TASK DIRECTIONS: Please quote exactly the lines below from the line containing "This screenshot has width=630, height=623." to the line containing "Given: Click the From Email label", both lines included, and nothing else.

INPUT FOR THIS TASK:
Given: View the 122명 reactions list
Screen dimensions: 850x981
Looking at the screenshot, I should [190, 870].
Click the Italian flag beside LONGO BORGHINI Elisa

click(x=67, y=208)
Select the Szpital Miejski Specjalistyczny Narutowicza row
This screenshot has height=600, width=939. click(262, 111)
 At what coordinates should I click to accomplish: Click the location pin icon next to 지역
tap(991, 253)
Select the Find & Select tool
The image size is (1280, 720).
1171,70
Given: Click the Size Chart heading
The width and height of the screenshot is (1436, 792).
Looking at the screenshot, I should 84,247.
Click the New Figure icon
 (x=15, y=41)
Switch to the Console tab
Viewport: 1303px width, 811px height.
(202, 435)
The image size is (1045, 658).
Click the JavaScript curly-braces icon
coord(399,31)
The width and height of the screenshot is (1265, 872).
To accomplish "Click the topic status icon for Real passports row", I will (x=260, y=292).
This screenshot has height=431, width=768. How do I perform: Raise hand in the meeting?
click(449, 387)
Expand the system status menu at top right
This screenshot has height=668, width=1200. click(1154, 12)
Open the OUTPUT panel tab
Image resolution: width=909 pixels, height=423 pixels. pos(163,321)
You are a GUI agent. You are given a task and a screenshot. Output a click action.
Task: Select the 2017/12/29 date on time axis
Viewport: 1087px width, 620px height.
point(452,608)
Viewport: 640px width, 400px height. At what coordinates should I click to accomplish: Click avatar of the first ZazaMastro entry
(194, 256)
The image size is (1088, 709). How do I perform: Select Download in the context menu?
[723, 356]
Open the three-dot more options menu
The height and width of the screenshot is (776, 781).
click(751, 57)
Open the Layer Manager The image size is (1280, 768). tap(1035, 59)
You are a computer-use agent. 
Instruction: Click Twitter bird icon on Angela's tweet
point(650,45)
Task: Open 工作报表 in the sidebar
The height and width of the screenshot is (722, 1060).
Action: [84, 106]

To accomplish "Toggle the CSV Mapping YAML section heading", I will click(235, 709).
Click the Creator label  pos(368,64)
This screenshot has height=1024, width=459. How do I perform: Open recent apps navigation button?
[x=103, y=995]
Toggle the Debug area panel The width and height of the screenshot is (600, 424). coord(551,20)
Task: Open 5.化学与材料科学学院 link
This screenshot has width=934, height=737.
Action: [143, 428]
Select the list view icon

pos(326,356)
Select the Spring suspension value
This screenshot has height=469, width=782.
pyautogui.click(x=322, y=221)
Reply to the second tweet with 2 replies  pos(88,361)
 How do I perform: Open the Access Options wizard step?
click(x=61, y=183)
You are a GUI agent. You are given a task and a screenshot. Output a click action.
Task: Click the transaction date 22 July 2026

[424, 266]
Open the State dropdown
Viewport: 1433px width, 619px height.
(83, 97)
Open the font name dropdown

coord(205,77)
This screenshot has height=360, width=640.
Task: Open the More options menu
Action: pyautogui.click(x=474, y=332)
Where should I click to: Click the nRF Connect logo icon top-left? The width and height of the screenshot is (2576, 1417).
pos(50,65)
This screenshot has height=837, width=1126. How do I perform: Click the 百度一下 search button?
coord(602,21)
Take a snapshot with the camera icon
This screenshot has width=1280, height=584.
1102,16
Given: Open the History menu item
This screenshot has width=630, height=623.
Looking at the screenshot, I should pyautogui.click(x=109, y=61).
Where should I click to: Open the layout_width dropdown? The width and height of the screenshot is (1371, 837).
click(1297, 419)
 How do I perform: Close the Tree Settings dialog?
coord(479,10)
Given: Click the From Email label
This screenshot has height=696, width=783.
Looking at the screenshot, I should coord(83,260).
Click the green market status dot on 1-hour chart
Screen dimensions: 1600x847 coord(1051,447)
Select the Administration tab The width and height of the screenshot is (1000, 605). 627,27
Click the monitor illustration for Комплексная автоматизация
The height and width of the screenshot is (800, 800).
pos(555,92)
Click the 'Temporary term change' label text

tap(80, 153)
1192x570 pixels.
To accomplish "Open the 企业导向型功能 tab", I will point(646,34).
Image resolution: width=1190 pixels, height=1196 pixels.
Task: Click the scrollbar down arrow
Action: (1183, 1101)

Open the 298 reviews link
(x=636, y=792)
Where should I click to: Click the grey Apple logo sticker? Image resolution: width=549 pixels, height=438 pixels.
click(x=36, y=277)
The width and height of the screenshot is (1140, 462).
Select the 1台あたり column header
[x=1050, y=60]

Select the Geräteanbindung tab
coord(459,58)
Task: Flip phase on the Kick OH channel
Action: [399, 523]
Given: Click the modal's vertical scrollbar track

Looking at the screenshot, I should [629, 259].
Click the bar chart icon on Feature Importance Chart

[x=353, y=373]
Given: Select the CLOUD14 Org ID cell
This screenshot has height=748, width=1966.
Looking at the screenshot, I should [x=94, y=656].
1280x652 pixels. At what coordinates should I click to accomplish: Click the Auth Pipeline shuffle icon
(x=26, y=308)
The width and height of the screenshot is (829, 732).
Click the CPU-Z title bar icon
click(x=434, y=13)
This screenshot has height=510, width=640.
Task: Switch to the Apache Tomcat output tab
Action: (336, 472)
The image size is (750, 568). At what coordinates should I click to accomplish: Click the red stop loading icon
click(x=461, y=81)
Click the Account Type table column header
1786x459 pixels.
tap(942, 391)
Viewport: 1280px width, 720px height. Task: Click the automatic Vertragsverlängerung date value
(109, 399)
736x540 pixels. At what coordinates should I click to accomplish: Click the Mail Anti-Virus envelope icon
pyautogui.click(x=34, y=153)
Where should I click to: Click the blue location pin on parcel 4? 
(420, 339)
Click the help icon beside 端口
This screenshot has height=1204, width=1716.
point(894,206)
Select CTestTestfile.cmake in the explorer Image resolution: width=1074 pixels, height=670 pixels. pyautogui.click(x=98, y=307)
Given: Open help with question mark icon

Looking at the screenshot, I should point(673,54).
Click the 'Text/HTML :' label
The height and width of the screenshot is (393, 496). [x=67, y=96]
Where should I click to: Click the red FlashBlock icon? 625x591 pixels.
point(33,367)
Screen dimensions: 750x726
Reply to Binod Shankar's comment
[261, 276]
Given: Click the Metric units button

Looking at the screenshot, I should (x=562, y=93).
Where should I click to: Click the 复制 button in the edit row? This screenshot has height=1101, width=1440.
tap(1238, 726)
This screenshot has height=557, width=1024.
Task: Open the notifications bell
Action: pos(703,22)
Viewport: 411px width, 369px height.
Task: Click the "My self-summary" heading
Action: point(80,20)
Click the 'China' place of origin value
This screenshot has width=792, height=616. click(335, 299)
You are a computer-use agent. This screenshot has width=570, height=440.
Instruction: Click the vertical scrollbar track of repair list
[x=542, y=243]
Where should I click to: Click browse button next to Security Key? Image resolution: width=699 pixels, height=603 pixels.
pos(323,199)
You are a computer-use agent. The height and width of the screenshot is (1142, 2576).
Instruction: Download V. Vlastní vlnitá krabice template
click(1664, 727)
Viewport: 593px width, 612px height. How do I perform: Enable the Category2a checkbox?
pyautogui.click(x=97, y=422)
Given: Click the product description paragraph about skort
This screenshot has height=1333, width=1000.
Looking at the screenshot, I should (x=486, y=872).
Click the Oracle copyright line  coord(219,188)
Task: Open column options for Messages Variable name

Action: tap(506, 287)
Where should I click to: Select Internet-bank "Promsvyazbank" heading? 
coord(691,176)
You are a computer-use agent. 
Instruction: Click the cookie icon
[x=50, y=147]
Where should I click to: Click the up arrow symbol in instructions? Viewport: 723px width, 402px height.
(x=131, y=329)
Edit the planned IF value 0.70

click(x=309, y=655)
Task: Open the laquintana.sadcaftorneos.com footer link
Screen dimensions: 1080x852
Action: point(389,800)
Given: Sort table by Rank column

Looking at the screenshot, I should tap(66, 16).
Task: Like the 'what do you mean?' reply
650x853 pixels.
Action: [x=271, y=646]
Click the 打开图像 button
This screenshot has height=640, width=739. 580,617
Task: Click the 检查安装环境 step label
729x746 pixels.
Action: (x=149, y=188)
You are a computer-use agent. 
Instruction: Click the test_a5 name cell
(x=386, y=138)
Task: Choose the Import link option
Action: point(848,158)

RESULT FOR THIS EXERCISE:
This screenshot has width=630, height=623.
Looking at the screenshot, I should pyautogui.click(x=109, y=61).
Where should I click to: Open the layout_width dropdown? The width and height of the screenshot is (1371, 837).
click(1297, 419)
 How do I perform: Close the Tree Settings dialog?
coord(479,10)
Given: Click the From Email label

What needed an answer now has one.